**EXERCISE:**
Please reproduce the laptop review word for word, from "The Acer Predator Helios Neo 16 is just" up to and including "available right now.".

**DOCUMENT EXCERPT:**
"""
Expert's Rating
Pros
- CPU and GPU performance is quite decent for the laptop’s low price
- The keyboard is large, flashy and with an excellent selection of keys
- The port selection is extremely good – it includes two Thunderbolt 4 ports
Cons
- The speaker’s audio is quiet and tuned mostly for the mid and high frequency sounds
- My display’s 165Hz refresh rate didn’t do a lot to prevent stuttering
- The off-center positioning of the trackpad isn’t ideal
Our Verdict
The Acer Predator Helios Neo 16 is a great option for gamers on a budget, delivering decent performance, gamer-centric styling and plenty of port options for the fraction of the price of a premium laptop.
Best Prices Today: Acer Predator Helios Neo 16
Budget gaming rigs are getting gloriously close to their premium counterparts in terms of their hardware offerings – just like budget smartphones have done for a while now. Quite frankly I love it – it simply means you can get a gaming rig with very decent specs, and from a $3,000 budget, keep close to $2,000 in the bank.
The Acer Predator Helios Neo 16 is just such a laptop. No, it hasn’t been chiseled from a single block of aluminum and it doesn’t sound like a precision-tuned futuristic boom box, but to me that doesn’t matter much. It’s still powerful enough to produce decent frame rates in AAA games, is exceptionally stylish and has I/O options galore. Plus, you can pick it up for a steal. Read on to discover this gaming laptop’s best features.
Looking for more options? Check out PCWorld’s roundup of the best gaming laptops available right now.
"""
**DATA:**
"""
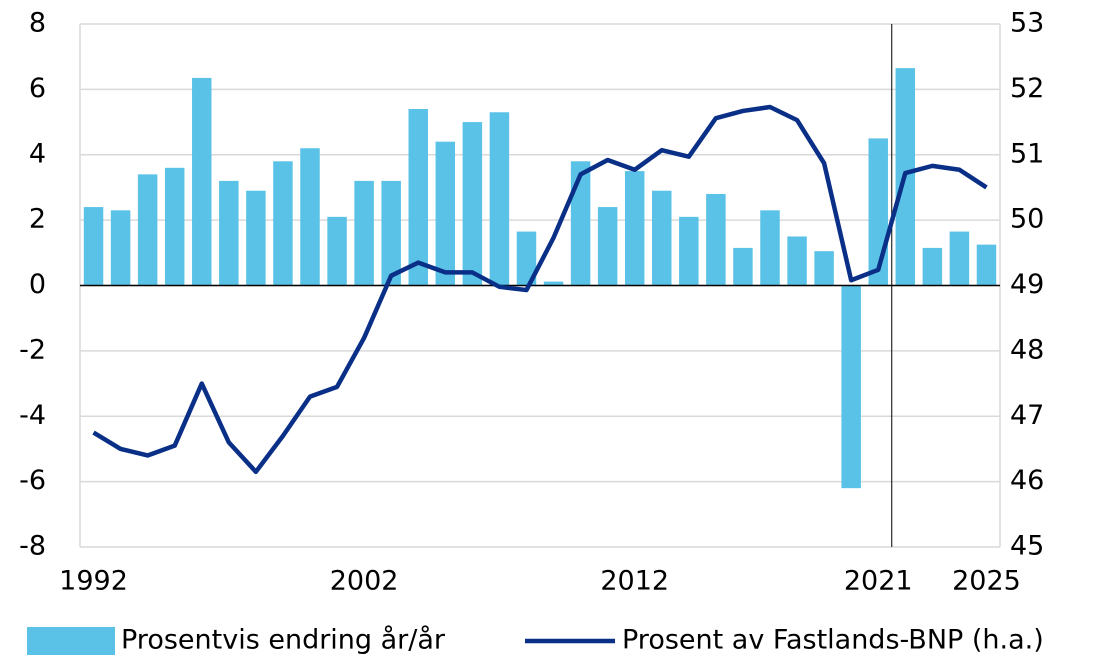 The height and width of the screenshot is (664, 1110). Describe the element at coordinates (1027, 546) in the screenshot. I see `y2-tick-label: 45` at that location.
"""
**EXERCISE OUTPUT:**
The Acer Predator Helios Neo 16 is just such a laptop. No, it hasn’t been chiseled from a single block of aluminum and it doesn’t sound like a precision-tuned futuristic boom box, but to me that doesn’t matter much. It’s still powerful enough to produce decent frame rates in AAA games, is exceptionally stylish and has I/O options galore. Plus, you can pick it up for a steal. Read on to discover this gaming laptop’s best features.
Looking for more options? Check out PCWorld’s roundup of the best gaming laptops available right now.